→ **Exercise input**:
—————

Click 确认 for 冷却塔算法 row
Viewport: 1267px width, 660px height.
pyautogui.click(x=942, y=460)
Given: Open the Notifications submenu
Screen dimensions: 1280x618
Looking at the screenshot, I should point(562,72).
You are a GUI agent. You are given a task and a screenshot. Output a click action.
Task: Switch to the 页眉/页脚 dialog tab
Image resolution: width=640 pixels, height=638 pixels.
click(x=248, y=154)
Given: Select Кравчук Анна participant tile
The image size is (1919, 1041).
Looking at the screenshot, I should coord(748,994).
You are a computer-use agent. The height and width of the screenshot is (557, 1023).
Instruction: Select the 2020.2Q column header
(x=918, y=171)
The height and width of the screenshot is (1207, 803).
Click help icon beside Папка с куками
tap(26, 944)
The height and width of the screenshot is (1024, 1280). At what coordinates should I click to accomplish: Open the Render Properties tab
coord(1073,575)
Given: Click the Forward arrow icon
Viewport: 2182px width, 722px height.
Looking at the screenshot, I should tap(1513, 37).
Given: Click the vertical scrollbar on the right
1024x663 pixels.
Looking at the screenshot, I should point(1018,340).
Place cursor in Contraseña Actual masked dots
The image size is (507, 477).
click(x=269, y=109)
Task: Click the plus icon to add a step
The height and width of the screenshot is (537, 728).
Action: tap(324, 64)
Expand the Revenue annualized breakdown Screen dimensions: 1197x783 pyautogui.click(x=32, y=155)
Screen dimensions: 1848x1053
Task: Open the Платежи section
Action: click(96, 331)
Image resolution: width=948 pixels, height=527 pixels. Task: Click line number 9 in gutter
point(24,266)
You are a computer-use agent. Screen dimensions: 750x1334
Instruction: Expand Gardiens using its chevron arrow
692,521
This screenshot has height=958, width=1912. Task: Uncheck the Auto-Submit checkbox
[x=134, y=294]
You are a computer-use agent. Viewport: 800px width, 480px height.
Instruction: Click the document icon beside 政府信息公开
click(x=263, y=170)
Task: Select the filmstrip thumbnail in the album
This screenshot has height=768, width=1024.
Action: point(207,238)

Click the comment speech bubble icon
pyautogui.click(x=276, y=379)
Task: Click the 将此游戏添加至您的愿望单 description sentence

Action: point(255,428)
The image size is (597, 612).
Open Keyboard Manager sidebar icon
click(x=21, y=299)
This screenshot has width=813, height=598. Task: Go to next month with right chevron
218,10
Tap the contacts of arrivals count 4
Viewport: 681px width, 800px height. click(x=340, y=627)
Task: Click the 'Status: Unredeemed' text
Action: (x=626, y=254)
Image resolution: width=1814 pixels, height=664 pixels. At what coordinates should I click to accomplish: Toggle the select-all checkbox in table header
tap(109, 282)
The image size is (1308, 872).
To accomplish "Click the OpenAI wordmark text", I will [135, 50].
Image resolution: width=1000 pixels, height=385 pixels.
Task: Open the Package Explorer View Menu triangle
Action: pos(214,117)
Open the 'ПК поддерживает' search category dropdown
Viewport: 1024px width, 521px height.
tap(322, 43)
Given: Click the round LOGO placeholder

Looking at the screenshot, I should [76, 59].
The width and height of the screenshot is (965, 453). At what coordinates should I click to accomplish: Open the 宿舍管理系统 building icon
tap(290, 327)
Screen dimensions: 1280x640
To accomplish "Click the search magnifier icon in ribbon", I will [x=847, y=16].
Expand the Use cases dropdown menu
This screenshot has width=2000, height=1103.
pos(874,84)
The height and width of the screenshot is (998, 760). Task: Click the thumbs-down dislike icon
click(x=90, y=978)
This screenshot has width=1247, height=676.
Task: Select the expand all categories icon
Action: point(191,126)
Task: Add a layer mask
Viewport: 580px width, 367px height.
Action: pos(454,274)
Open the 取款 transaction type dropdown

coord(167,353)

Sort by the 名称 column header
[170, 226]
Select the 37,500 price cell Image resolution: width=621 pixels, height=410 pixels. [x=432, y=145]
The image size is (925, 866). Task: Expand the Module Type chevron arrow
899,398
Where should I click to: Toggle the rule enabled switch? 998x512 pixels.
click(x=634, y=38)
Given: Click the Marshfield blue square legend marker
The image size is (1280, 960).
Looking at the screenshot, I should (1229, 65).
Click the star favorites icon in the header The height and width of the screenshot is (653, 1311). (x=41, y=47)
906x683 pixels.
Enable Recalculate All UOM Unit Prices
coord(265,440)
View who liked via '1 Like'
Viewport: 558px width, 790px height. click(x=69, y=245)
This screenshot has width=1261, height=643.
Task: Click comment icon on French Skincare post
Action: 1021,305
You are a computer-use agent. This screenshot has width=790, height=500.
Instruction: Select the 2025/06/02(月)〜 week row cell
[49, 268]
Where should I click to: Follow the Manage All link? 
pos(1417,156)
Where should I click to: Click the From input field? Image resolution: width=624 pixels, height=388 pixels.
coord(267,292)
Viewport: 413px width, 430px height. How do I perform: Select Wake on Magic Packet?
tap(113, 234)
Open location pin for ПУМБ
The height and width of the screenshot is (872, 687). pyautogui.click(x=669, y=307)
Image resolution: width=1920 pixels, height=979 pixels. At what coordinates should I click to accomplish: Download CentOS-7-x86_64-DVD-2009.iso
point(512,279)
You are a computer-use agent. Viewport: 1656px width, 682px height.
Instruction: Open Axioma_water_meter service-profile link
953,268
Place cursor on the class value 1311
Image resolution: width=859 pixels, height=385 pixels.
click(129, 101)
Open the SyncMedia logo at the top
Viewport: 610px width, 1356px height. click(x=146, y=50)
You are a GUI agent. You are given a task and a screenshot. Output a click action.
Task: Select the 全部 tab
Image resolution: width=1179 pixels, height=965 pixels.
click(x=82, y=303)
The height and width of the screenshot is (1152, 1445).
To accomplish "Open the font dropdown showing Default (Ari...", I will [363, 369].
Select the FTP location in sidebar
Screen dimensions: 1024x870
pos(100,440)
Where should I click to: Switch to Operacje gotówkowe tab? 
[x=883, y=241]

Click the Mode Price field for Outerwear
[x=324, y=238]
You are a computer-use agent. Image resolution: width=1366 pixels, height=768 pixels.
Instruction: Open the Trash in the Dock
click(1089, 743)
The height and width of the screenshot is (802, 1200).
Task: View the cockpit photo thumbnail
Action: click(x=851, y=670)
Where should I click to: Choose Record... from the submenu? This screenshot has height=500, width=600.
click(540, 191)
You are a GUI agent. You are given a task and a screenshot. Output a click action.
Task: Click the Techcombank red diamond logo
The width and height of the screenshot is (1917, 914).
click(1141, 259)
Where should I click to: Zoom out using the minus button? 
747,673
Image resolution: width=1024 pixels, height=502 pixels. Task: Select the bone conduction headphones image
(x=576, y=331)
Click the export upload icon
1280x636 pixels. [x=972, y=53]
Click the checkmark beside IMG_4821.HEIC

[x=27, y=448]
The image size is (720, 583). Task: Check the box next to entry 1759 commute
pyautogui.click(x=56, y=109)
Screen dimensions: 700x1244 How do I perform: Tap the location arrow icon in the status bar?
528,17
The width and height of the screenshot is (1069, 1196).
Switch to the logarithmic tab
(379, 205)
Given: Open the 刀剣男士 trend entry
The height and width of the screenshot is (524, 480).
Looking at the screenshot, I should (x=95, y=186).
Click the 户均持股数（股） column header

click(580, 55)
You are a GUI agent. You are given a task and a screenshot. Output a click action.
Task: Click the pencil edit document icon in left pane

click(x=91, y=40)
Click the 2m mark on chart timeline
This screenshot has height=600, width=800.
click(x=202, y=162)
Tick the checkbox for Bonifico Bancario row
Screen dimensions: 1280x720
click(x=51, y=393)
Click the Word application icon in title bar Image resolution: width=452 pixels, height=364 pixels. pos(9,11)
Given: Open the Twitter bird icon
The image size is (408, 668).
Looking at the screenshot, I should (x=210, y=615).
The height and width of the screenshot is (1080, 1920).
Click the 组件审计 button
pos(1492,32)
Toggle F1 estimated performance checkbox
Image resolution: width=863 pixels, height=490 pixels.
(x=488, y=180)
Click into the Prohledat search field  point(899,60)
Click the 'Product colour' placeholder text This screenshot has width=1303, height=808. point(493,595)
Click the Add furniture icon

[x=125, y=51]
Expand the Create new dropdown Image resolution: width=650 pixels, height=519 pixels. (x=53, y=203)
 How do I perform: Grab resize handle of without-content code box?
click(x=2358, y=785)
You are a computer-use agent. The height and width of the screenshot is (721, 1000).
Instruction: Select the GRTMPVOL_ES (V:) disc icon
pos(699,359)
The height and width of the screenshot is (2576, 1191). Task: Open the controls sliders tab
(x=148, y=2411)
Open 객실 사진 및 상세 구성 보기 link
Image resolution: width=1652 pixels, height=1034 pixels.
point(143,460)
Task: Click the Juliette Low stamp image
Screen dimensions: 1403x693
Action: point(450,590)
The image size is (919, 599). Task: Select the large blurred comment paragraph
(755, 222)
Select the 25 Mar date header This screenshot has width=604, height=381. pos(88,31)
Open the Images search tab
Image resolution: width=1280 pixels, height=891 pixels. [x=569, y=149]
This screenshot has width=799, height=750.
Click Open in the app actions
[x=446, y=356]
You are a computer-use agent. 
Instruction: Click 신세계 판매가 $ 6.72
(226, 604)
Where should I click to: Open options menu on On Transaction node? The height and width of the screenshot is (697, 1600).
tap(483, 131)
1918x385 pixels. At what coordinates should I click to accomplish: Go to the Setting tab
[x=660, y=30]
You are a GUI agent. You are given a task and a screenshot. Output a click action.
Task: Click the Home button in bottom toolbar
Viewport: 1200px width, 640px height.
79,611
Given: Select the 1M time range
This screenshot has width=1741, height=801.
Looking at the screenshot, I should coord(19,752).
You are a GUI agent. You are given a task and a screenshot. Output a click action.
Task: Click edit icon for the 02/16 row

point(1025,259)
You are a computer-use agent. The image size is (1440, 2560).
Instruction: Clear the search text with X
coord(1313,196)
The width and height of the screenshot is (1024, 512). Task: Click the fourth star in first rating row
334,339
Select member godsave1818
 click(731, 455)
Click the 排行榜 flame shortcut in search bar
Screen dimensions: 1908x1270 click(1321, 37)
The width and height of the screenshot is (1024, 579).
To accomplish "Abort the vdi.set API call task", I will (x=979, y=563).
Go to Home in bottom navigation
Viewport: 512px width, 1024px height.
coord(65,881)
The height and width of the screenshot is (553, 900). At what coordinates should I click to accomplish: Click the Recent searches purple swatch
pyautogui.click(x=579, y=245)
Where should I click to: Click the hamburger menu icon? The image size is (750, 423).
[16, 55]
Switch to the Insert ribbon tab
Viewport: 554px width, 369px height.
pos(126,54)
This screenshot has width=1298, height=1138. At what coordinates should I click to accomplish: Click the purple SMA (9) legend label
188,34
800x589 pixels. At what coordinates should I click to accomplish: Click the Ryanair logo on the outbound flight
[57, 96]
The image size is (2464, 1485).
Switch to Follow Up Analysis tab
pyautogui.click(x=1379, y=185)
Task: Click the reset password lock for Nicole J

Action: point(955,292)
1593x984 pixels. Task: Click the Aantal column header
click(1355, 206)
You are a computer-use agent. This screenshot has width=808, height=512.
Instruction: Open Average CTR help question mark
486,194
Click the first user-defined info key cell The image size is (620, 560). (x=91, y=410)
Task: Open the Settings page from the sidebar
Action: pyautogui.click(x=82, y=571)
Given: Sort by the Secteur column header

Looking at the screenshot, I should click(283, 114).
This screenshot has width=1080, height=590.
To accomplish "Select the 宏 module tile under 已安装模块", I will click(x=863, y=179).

—————

→ **What is needed**: Find and copy each line in the material above where the string "tile" occurs.

→ **Exercise output**:
Given: Select Кравчук Анна participant tile
To accomplish "Select the 宏 module tile under 已安装模块", I will click(x=863, y=179).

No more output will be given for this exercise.